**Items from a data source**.
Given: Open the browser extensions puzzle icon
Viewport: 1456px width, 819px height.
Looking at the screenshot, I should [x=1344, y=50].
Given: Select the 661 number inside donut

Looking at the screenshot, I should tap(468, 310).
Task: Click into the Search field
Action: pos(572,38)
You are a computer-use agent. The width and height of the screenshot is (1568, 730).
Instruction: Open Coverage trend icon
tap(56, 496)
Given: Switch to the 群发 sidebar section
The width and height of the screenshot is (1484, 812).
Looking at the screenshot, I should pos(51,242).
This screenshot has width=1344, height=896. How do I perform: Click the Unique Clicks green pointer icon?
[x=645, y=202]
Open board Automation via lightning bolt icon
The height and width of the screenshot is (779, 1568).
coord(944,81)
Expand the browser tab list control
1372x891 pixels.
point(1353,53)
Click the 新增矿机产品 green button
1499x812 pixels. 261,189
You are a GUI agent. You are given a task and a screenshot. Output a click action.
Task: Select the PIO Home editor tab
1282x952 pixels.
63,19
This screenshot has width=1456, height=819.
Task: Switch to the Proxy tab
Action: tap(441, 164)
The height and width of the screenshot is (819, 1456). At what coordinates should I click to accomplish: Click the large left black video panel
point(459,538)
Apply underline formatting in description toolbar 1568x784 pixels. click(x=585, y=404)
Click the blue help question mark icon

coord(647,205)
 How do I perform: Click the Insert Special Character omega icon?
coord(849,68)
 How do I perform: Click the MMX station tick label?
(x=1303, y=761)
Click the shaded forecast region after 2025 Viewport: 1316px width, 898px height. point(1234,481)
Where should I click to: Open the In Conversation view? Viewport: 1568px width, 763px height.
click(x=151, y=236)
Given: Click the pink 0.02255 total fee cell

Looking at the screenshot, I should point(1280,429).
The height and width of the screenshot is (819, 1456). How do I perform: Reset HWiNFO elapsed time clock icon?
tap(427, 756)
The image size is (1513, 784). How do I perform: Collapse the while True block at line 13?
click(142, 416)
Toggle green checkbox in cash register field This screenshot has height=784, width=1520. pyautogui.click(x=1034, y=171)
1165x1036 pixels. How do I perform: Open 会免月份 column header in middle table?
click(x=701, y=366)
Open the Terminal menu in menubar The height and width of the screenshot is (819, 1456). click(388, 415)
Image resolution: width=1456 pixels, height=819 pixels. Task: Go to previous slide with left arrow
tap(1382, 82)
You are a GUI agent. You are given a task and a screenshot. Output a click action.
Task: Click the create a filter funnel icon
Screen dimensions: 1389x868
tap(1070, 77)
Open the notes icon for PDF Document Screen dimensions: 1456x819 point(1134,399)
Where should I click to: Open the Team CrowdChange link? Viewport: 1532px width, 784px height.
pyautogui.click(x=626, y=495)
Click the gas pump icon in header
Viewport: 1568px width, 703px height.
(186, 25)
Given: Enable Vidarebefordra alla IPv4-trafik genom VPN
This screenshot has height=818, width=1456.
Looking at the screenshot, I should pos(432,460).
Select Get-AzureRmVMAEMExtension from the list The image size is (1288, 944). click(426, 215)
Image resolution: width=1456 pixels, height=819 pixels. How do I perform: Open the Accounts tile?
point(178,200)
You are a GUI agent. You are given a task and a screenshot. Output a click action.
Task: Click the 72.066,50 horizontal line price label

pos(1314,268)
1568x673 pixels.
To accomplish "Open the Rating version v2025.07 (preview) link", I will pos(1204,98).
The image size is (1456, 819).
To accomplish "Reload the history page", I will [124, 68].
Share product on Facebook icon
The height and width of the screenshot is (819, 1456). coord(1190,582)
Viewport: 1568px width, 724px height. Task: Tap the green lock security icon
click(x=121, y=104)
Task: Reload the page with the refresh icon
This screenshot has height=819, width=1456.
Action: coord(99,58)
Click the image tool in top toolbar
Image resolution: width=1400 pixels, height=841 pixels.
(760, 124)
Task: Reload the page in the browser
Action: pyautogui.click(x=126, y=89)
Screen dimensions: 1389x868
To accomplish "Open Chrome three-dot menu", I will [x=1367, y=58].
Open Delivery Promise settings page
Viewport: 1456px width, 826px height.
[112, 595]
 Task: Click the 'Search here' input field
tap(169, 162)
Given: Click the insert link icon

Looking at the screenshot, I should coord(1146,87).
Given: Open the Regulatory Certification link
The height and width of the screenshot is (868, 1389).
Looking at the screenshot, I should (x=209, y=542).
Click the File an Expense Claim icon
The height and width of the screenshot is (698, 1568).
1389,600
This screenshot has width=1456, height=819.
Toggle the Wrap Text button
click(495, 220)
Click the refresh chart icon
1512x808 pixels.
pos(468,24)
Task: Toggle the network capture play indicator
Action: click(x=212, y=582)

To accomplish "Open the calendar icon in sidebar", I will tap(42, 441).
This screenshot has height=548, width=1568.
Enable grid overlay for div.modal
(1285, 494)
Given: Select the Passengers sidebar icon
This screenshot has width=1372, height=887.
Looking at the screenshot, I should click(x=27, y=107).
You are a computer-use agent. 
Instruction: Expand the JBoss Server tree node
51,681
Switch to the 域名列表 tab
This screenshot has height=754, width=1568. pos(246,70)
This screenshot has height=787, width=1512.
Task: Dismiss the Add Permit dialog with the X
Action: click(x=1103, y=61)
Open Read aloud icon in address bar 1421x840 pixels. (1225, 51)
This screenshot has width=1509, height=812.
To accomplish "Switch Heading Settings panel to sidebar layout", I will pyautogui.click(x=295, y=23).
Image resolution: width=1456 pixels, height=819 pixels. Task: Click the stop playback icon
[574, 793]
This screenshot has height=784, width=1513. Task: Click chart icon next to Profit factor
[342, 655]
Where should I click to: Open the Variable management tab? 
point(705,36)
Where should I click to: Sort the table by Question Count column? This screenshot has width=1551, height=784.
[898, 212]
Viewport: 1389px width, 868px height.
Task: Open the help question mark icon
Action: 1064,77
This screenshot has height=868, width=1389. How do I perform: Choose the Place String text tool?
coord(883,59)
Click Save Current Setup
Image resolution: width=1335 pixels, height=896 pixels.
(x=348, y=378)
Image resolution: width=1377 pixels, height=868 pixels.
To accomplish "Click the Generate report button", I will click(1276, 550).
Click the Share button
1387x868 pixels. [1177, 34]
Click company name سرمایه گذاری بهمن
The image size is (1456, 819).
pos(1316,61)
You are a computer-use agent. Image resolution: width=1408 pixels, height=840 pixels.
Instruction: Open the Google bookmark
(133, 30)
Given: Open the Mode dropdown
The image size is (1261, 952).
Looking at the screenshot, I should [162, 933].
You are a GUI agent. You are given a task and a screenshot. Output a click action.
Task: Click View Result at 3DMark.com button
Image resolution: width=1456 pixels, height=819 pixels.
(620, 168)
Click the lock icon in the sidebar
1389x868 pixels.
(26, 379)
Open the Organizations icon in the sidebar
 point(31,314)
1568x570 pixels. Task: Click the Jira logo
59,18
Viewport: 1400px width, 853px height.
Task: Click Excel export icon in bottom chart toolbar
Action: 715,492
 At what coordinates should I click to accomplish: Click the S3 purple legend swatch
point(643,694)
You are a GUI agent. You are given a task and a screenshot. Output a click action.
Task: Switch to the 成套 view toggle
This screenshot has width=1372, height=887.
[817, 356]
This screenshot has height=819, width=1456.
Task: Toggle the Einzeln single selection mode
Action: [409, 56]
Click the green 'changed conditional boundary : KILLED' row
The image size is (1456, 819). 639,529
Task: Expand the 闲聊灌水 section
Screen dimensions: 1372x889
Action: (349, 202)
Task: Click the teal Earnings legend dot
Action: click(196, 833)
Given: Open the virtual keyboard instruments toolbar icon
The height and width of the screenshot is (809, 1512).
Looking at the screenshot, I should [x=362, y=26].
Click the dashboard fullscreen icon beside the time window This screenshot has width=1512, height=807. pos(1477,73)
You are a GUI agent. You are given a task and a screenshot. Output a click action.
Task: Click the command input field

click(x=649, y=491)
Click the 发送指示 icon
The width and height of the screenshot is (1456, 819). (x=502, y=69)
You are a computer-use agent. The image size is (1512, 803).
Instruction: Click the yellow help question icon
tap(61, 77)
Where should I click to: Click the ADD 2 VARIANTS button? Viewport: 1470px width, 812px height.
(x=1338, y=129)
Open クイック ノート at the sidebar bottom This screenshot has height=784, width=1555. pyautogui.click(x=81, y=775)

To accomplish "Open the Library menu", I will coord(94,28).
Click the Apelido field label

**The problem**. The answer is the run of lines above from the line containing "1568x570 pixels. Task: Click the Jira logo" through the line containing "Click the dashboard", copied exactly and alone.

**Written response**.
1568x570 pixels. Task: Click the Jira logo
59,18
Viewport: 1400px width, 853px height.
Task: Click Excel export icon in bottom chart toolbar
Action: 715,492
 At what coordinates should I click to accomplish: Click the S3 purple legend swatch
point(643,694)
You are a GUI agent. You are given a task and a screenshot. Output a click action.
Task: Switch to the 成套 view toggle
This screenshot has width=1372, height=887.
[817, 356]
This screenshot has height=819, width=1456.
Task: Toggle the Einzeln single selection mode
Action: [409, 56]
Click the green 'changed conditional boundary : KILLED' row
The image size is (1456, 819). 639,529
Task: Expand the 闲聊灌水 section
Screen dimensions: 1372x889
Action: (349, 202)
Task: Click the teal Earnings legend dot
Action: click(196, 833)
Given: Open the virtual keyboard instruments toolbar icon
The height and width of the screenshot is (809, 1512).
Looking at the screenshot, I should [x=362, y=26].
Click the dashboard fullscreen icon beside the time window This screenshot has width=1512, height=807. pos(1477,73)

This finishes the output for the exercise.